Introducing Progesterone-DPTM
Natural Progesterone Cream
for PMS - Menopause - Osteoporosis - Libido - And More
By Gail Valentine, DO
From the experiences of women before and
after menopause, we know that menopause is accompanied with a long list of discomforts,
from hot flashes to vaginal dryness to loss of libido to insomnia to mood swings to
depression and more. We also know that postmenopausal women have a sharply increased risk
for at least two serious disease states, osteoporosis and heart disease. Since these
diseases, along with the discomforts of menopause, can be closely linked to chronically
low levels of the hormones estrogen and/or progesterone, replacement of
those hormones has long been a major focus of medical treatment in women whose ovaries
have gone into retirement, usually around age 50.

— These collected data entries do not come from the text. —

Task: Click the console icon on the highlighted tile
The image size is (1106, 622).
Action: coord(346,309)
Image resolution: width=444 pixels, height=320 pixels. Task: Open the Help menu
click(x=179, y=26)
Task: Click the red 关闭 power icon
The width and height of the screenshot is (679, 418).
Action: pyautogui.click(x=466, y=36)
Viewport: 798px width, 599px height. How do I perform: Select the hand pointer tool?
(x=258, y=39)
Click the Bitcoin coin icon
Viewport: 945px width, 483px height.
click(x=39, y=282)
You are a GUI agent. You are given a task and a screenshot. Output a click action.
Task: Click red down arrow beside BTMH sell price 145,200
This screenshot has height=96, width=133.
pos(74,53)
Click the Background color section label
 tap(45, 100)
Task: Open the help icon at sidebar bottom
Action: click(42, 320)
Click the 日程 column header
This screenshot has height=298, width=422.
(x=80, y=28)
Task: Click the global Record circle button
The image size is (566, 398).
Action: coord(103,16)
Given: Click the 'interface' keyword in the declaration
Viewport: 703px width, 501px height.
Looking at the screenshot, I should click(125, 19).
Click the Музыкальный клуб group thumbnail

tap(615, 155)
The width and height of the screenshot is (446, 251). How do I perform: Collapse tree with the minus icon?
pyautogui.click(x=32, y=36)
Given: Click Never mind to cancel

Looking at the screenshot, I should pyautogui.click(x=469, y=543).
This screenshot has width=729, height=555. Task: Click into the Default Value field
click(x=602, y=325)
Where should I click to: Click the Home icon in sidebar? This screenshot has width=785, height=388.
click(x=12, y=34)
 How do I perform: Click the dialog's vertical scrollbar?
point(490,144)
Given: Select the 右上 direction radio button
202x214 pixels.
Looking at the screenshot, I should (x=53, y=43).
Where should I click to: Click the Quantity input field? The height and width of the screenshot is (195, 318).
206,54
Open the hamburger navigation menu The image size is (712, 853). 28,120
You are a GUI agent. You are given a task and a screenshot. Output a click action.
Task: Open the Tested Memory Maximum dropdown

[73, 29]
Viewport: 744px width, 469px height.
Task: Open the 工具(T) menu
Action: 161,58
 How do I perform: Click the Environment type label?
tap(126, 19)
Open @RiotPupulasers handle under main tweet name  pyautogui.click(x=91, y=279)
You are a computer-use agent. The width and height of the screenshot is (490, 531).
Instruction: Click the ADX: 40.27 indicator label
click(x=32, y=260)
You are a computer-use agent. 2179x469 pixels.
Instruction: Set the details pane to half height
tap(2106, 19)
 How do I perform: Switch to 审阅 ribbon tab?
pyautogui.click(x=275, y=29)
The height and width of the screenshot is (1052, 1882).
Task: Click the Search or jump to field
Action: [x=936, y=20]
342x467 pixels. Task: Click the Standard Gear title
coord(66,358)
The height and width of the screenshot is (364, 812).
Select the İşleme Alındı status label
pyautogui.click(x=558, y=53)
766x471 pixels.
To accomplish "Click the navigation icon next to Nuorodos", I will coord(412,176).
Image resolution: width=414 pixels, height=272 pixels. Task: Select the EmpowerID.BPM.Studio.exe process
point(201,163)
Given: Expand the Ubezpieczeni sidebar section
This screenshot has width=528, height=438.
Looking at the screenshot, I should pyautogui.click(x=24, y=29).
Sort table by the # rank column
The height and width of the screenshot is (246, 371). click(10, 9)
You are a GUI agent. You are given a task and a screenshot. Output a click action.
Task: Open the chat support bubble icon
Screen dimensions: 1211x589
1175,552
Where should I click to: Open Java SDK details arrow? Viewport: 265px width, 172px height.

Likewise, research has suggested that premenstrual syndrome (PMS) is due to a hormone
imbalance: women with PMS tend to have lower premenstrual levels of progesterone rather
than higher levels, as was previously believed. The use of natural progesterone can
usually alleviate the symptoms of PMS, such as bloating, weight gain, depression, breast
tenderness, and swelling.1
Conventional hormone replacement therapy (HRT) has typically employed estrogens
made by horses and synthetic progesterone-like drugs made in the laboratory, both of which
are unnatural in the human body. Nevertheless, many women have found conventional HRT to
be quite helpful for alleviating menopausal discomforts, and many studies have correlated
HRT's role in reducing the life-threatening risks of menopause-related heart disease and
osteoporosis.
"Women who replace their missing estrogen and progesterone
using natural versions of these hormones (natural HRT) can reap all the
benefits of conventional HRT with few or none of its unwanted effects or risks."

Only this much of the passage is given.